● **TO BE DONE**
Recast the items as a two-column CSV with the columns instruction and location, starting with the line containing "Image resolution: width=1568" and going on through the end of the items. Give one row per item, with its text and its answer each in one quoted field, line breaks turned into spaces, and the pictures left out.

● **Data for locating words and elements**

__________

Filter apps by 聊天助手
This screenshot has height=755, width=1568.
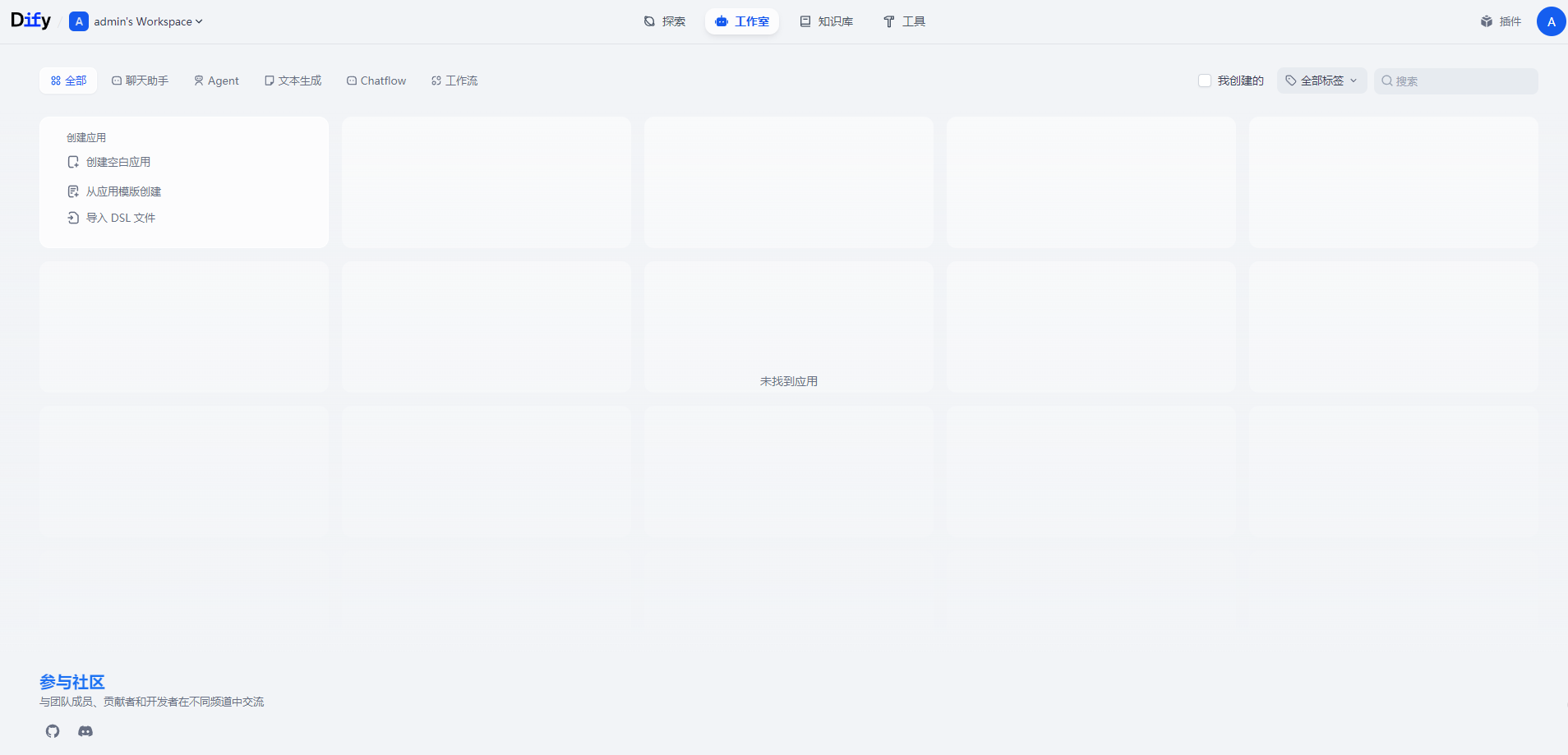click(x=141, y=81)
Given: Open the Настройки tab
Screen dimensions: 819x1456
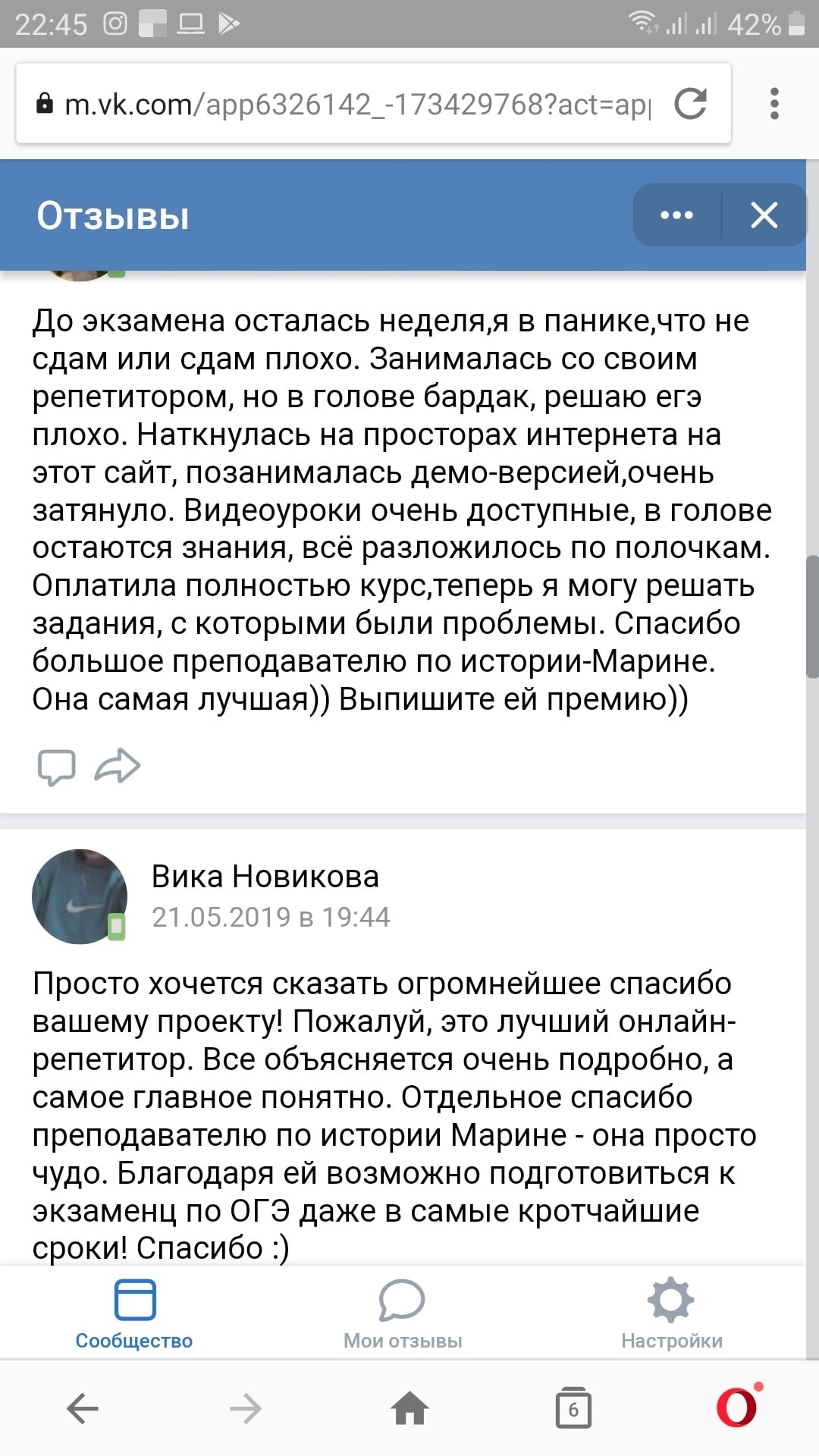Looking at the screenshot, I should (671, 1314).
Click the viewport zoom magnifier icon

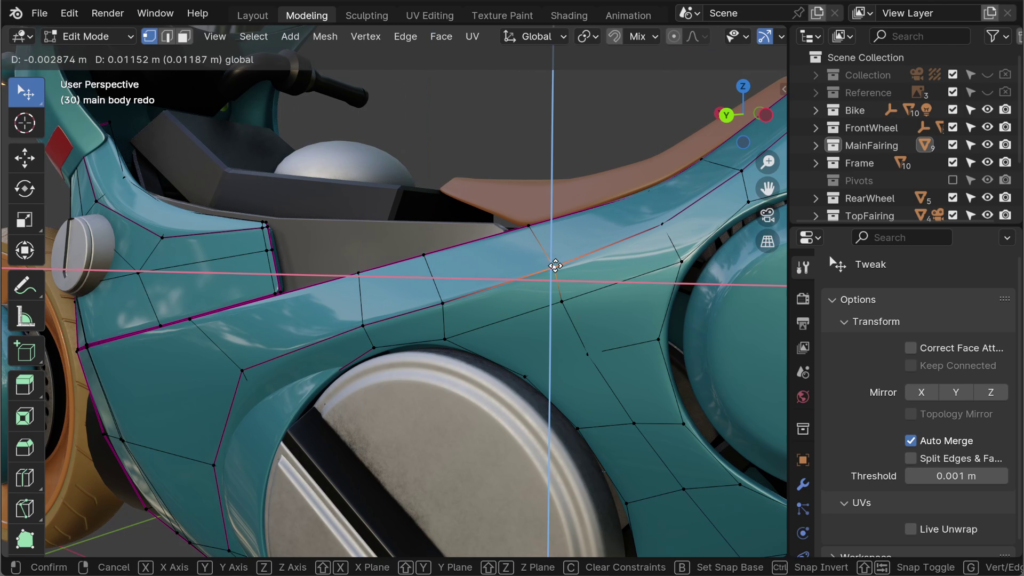coord(767,162)
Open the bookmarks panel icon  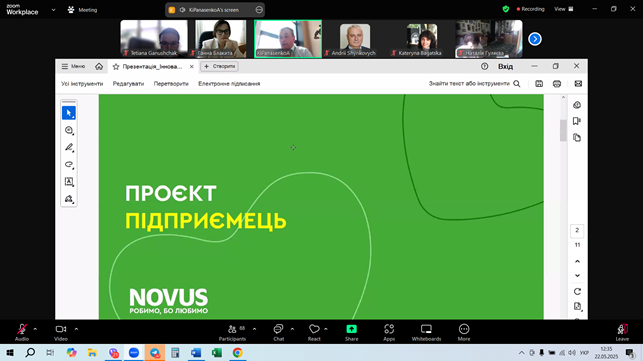(x=577, y=121)
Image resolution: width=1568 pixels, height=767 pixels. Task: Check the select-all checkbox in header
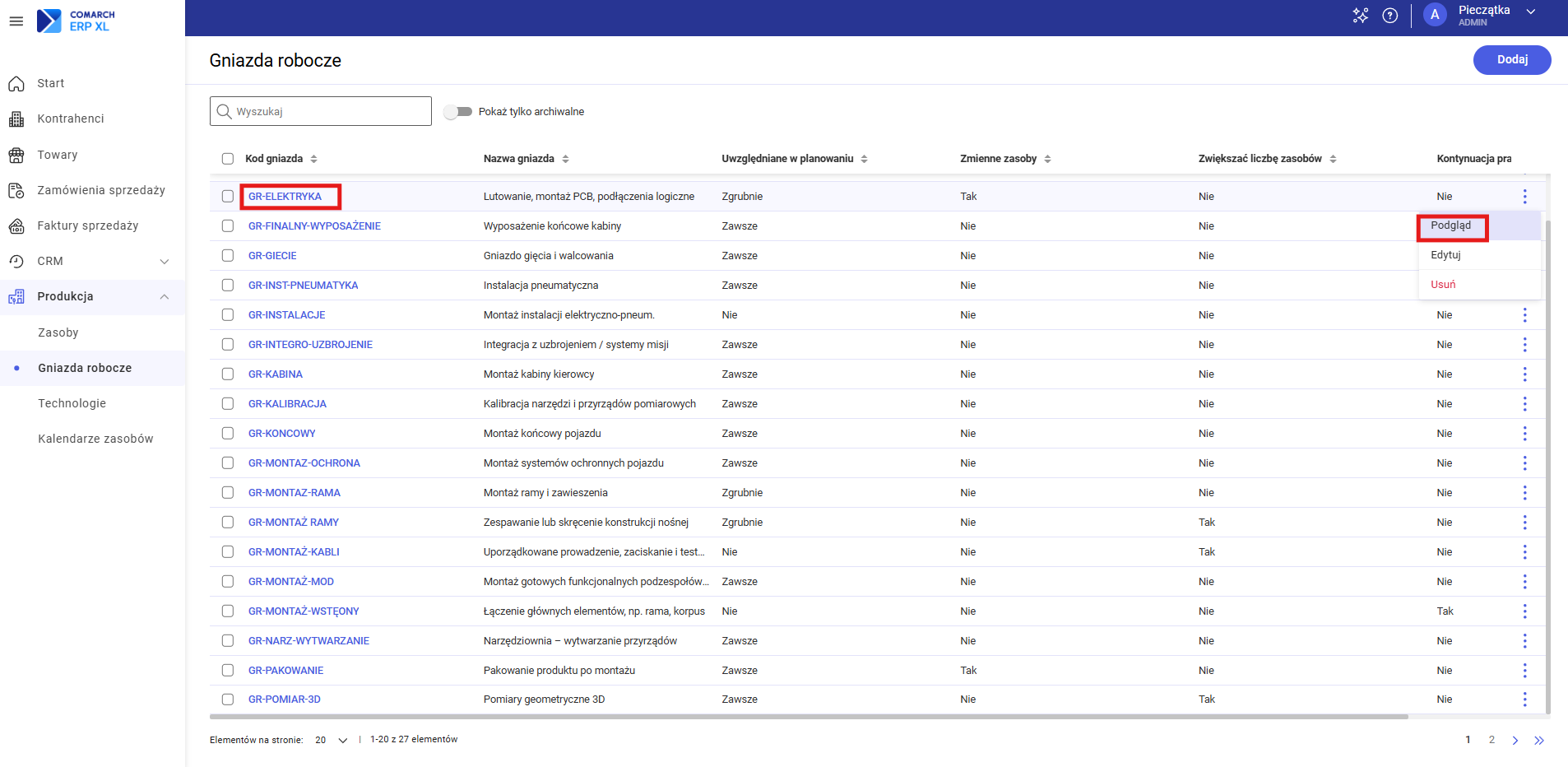click(x=228, y=159)
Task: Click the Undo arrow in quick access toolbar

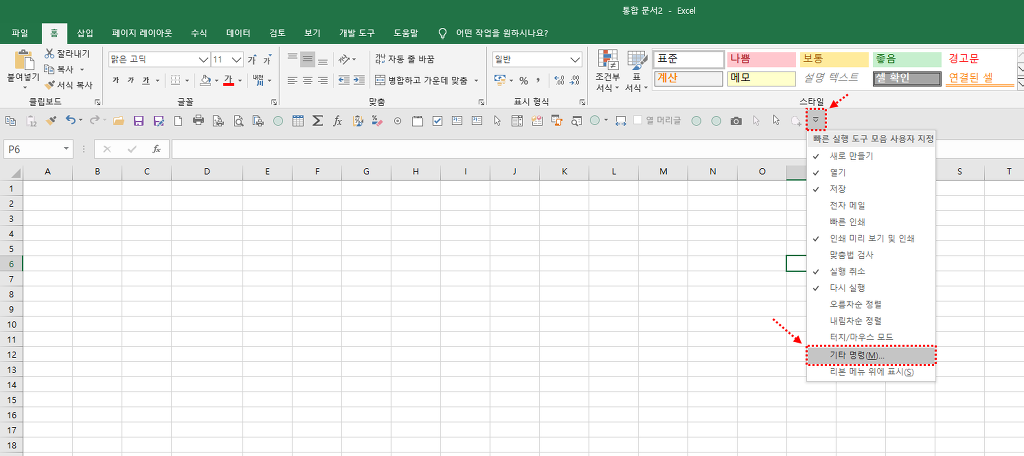Action: pos(70,121)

__________

● **CORRECT OUTPUT**
instruction,location
"Image resolution: width=1568 pixels, height=767 pixels. Task: Check the select-all checkbox in header","click(x=228, y=159)"
"Task: Click the Undo arrow in quick access toolbar","Action: pos(70,121)"